▶ [Documento di origine]:

□ □ □ □

In occasione del ventennale della scomparsa di Syd Barrett, ripropongo con piacere la puntata di L’Ultimo Negozio Di Dischi Sulla Terra in cui io, Claudio Alcara e Antonello Pudva abbiamo reso un umile tributo alla sua straordinaria figura artistica. Syd è stato, per molti di noi e in modi diversi, un faro, un riferimento, un maestro, il cui bagliore continua a risplendere…

Syd Barrett è stato il fondatore, il leader e la mente visionaria dei Pink Floyd degli esordi, un artista capace di portare nella musica un immaginario completamente nuovo, fatto di poesia, sperimentazione, sogni e inquietudine, raccontando mondi sospesi tra realtà e fantasia e cambiando per sempre il linguaggio della musica psichedelica.
Ma Syd non è stato soltanto il primo capitolo della storia dei Pink Floyd: dopo l’esperienza con la band, grazie anche al sostegno di alcuni dei suoi ex compagni (e soprattutto di David Gilmour, che ha preso il suo posto nella band), ha dato vita a una breve ma preziosissima carriera solistica, consegnandoci album come The Madcap Laughs e Barrett, opere intime e visionarie in cui l’artista sembra riuscire ancora a sussurrarci qualcosa prima di dileguarsi in un lungo crepuscolo fino a spegnersi lentamente, come una cometa.

La sua parabola artistica è stata breve, ma il suo influsso è immenso. Syd è stato, per molti di noi e in modi diversi, un faro, un riferimento, un maestro, la cui luce continua a risplendere ancora oggi.
Un artista impossibile da incasellare, capace di trasformare fragilità e immaginazione in qualcosa di eterno. La sua arte ci conferma che le luci più delicate possono illuminare territori sconosciuti e lasciare tracce destinate a durare nel tempo.
The Madcap keeps laughing at the men on the border!

□ □ □ □

[Dati memorizzati]
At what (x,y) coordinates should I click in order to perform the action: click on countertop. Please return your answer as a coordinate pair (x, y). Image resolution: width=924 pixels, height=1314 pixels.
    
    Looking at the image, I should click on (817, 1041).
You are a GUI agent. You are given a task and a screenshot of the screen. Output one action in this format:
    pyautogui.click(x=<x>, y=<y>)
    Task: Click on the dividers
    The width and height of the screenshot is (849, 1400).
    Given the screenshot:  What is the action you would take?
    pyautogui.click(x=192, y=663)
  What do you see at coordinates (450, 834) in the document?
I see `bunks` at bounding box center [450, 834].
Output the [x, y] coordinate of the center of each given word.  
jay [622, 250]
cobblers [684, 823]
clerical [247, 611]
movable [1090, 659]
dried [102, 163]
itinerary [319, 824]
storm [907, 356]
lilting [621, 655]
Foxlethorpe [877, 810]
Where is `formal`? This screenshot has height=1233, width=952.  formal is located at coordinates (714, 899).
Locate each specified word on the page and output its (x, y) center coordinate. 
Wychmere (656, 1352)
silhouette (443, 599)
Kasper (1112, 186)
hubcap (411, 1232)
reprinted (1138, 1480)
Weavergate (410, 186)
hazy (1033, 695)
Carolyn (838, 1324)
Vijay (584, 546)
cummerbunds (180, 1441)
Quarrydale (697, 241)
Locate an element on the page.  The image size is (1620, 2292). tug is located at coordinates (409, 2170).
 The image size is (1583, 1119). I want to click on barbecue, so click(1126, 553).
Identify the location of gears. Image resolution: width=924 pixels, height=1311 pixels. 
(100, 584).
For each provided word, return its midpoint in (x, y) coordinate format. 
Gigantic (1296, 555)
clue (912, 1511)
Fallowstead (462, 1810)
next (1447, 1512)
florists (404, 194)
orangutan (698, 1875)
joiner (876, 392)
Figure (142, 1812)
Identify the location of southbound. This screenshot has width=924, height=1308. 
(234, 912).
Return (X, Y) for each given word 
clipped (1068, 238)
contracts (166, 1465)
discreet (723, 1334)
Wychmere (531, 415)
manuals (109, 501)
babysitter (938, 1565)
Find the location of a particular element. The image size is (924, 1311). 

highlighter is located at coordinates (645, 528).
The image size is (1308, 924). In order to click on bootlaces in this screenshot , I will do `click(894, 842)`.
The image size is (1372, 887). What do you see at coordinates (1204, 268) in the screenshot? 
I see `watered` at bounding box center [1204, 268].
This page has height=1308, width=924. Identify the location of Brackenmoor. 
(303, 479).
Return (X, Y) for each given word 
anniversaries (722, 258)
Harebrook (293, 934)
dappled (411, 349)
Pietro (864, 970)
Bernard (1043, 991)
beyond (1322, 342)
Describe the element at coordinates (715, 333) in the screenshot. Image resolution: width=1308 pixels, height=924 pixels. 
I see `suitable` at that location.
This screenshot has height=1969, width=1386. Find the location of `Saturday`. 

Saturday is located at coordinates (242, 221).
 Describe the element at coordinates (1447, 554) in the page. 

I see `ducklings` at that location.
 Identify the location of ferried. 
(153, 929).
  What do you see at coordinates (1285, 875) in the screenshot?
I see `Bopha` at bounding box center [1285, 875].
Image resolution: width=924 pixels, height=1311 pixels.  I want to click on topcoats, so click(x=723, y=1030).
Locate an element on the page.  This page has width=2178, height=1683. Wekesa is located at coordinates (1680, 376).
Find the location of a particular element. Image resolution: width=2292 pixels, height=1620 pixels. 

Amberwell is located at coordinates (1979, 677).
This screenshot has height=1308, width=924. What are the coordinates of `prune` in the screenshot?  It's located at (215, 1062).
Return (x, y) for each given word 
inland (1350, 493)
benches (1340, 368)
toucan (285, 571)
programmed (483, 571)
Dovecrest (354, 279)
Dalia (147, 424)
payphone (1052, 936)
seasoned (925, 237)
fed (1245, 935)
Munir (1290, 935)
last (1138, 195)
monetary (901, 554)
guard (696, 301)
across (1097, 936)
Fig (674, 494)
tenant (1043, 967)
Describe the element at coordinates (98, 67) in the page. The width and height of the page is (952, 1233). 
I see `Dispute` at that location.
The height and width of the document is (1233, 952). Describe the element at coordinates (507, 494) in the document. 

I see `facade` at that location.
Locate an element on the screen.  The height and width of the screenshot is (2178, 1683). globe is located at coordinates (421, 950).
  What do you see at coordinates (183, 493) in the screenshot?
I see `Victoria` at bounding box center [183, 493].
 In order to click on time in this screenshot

□ □ □ □

▶ [Istruzioni operative]:
• 1. Indica se ciascuna affermazione concorda con il testo su Syd Barrett, rispondendo sì o no e citando le parole decisive: (a) David Gilmour ha preso il posto di Syd nella band; (b) la carriera solistica di Syd è stata lunga; (c) The Madcap Laughs è uno degli album della sua carriera solistica.
• 2. Secondo il testo su Syd Barrett, il linguaggio di quale musica è stato cambiato per sempre da Syd?

▶ [Soluzioni degli esercizi]:
• 1.
(a) Sì: «David Gilmour, che ha preso il suo posto nella band».
(b) No: «una breve ma preziosissima carriera solistica».
(c) Sì: «consegnandoci album come The Madcap Laughs e Barrett».

• 2. Quello della musica psichedelica.